| About this task |
This exercise calls for retyping every line below exactly, with the images omitted.

*** Opening of Data extracts ***

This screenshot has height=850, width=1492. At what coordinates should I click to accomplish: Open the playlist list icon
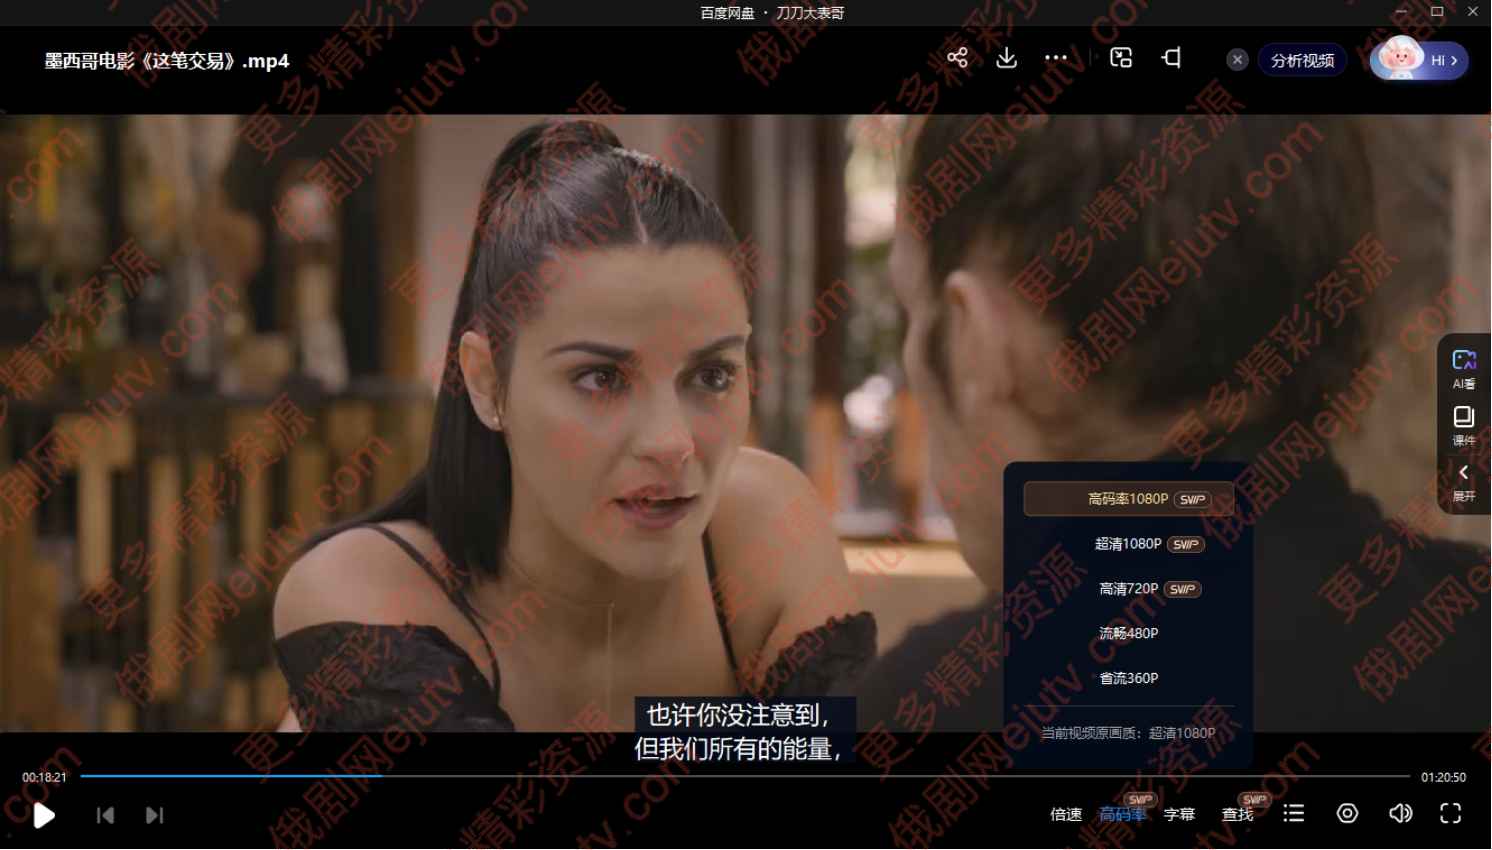1294,814
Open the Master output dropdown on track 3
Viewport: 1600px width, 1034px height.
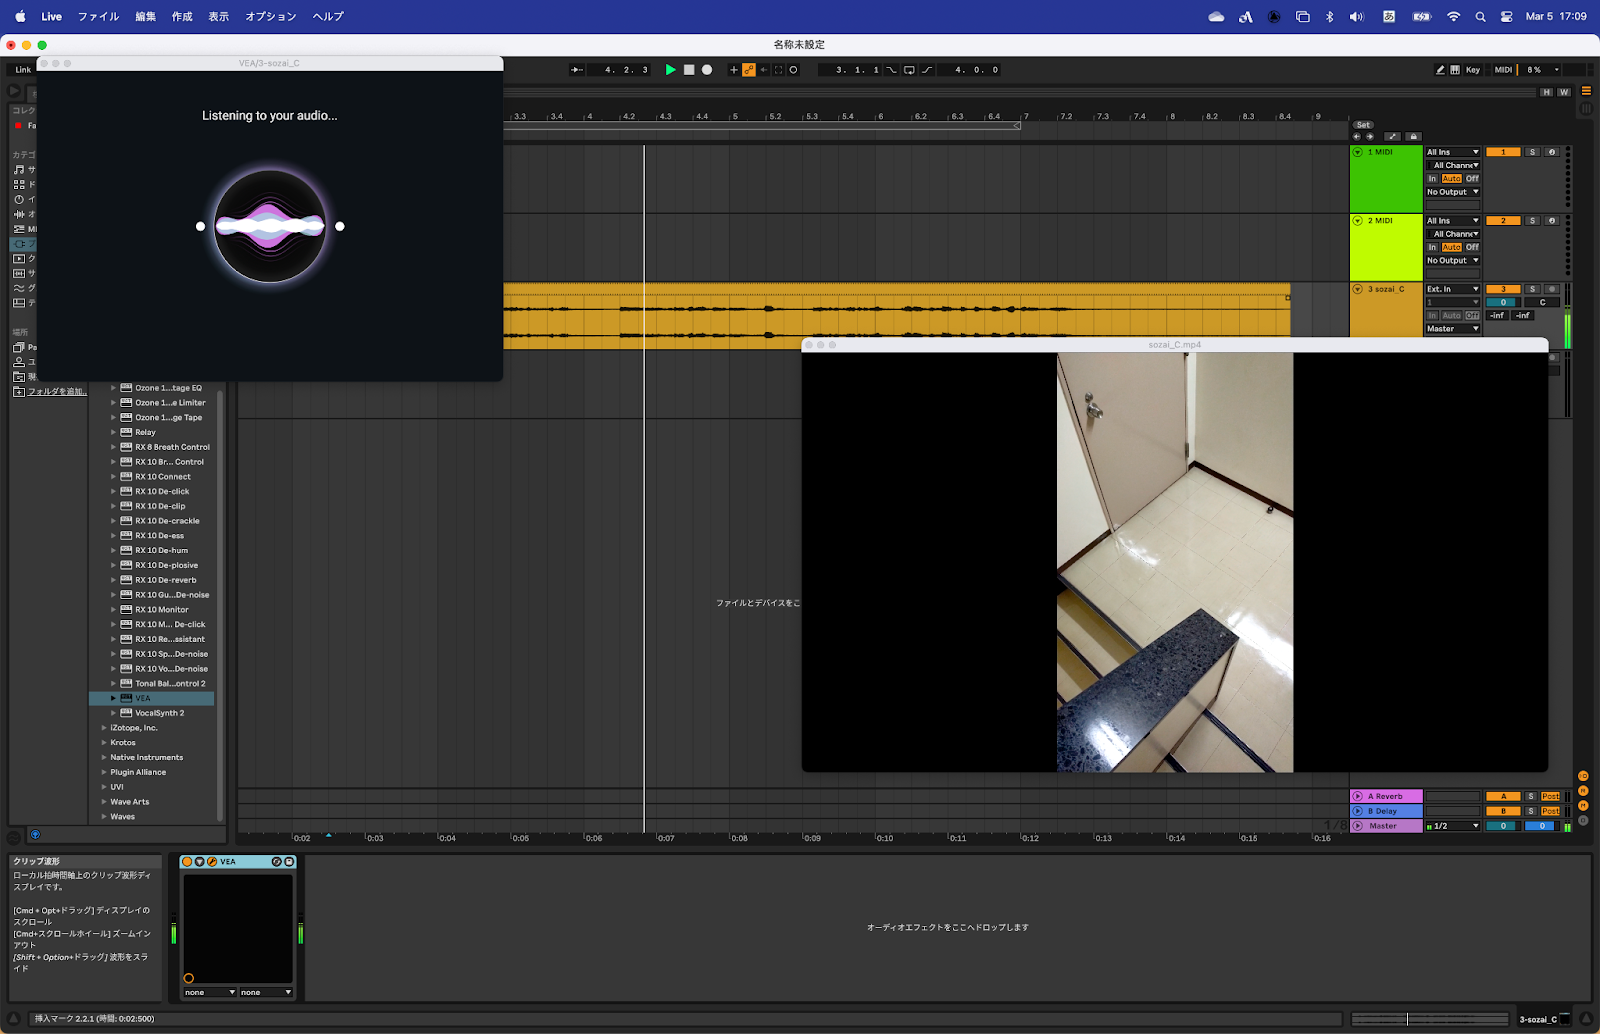1452,329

*** Close of Data extracts ***

| Exercise output |
This screenshot has height=850, width=1492. At what coordinates should I click to accomplish: Open the playlist list icon
1294,814
Open the Master output dropdown on track 3
Viewport: 1600px width, 1034px height.
1452,329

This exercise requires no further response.